**Passage**
-.-.-

# Fight choreographer for the show Burn Notice



## Supra Vijai (Nov 22, 2010)

*I asked this question under the thread 'Martial Arts in TV' but am posting it with a different thread title on advice from one of the posters*

Hey guys and girls 

I'm just wondering if anyone knows the name and background of the fight choreographer for the show 'Burn Notice'?

I've recently been going through a marathon of the first 3 seasons and a lot of the hand to hand combat techniques seem very very familiar from my own MA training albeit moreso the street component rather than the TMA side of things. Just little things like using a rolled up magazine like a tanbo (2 foot stick) or defences against knife attacks etc. 

Cheers in advance


----------



## Blindside (Nov 22, 2010)

I think the fight choreographers actually posted on this forum....

-.-.-

**Data listing**
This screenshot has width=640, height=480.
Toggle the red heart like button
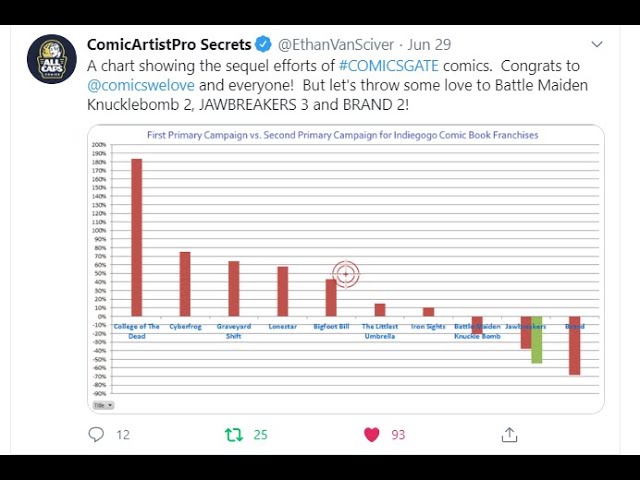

-.-.-

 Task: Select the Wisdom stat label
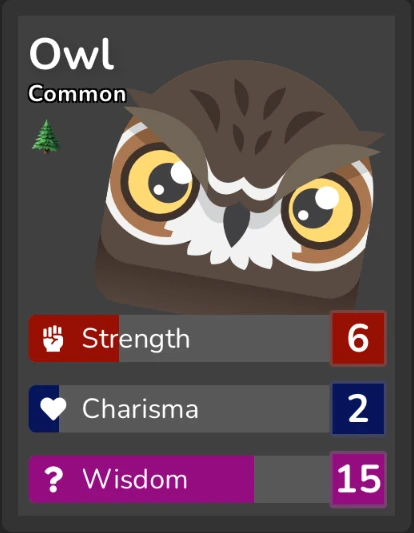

-.-.-

**Set task**
Give every heading that appears in the Burn Notice thread above, in order.

**Complete output**
1. Fight choreographer for the show Burn Notice
2. Supra Vijai (Nov 22, 2010)
3. Blindside (Nov 22, 2010)